• Testo della pagina:
Come si intuisce, Robert De Niro torna a interpretare il mondo della malavita e addirittura esagerandosi nel doppio ruolo. Sebbene il film sia lungo e spesso ripetitivo, riesce comunque a catturare sufficientemente l’attenzione, soprattutto grazie alla performance del grande attore, sempre a suo agio con questi personaggi, che ormai interpreta col pilota automatico. Un ritratto vivace e pungente, reso ancora più efficace da un trucco prostetico che lo trasforma in un personaggio memorabile, degno dei suoi ruoli di trent’anni fa. Ma, onestamente, non alla stessa altezza.


Infatti, il Costello di De Niro appare più piatto, quasi un’eco smorzata del suo Frank Sheeran del lunghissimo The Irishman nonostante anche qui sia preciso e composto, ma è privo di pathos. Il film guadagna slancio negli ultimi quaranta minuti, quando Costello convoca una riunione di Cosa Nostra ad Apalachin, una località dello stato di New York. Quello è un tranello in cui fa cadere tutti i suoi boss e compari per attuare il piano agognato del ritiro. Il caos che ne segue, con boss mafiosi in fuga dai posti di blocco della polizia, è tra le sequenze più riuscite e quasi anche comico e grottesco.

• Estratti dell'elenco:
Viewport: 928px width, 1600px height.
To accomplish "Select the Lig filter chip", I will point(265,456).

--

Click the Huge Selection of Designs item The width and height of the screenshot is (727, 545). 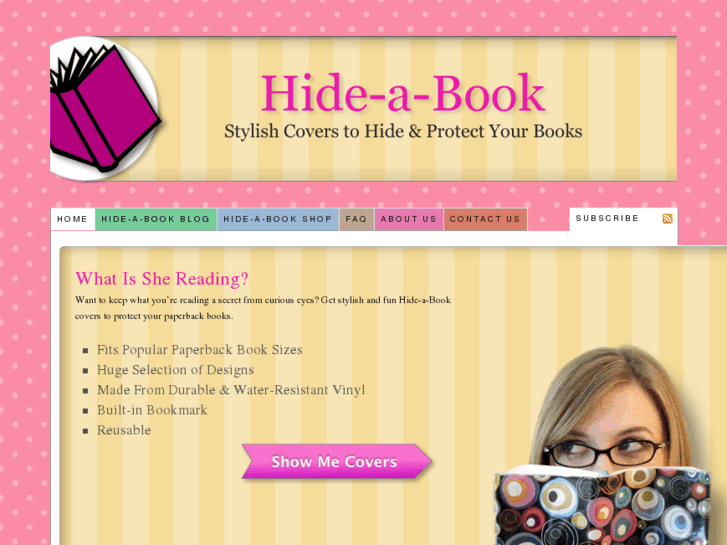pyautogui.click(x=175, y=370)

• Cosa fare: Prosegui la recensione del film con Robert De Niro a partire dal punto in cui si interrompe. L'elenco non ha alcun ruolo in questo esercizio.

• Soluzione:
Tuttavia, trovo che il film soffra di una scarsa profondità nei rapporti personali: il matrimonio lampo tra Genovese e Anna (Kathrine Narducci) è tratteggiato in modo frettoloso, mentre la relazione tra Costello e la moglie Bobbie manca di tensione emotiva, nonostante il tentato omicidio che incombe sul loro futuro. Traspare comunque come questi ultimi si volessero davvero bene.


La narrazione, affidata al Costello anziano, ricalca lo stile del citato film di Scorsese, ma non riesce a sviluppare appieno l’amicizia iniziale tra i due protagonisti, che si trasforma rapidamente in una faida. Nonostante la sceneggiatura dell’eccellente Nicholas Pileggi (ricordiamo autore dello script di Quei bravi ragazzi e Casinò) e un cast di rilievo, il film non decolla mai davvero. Più che un’epopea di amicizia e tradimento, si rivela uno dei tanti film sulla mafia italo americana, con una lista lunghissima di piccoli e medi boss dal cognome nostrano o appena cambiato come lo stesso Costello, ex Castiglia.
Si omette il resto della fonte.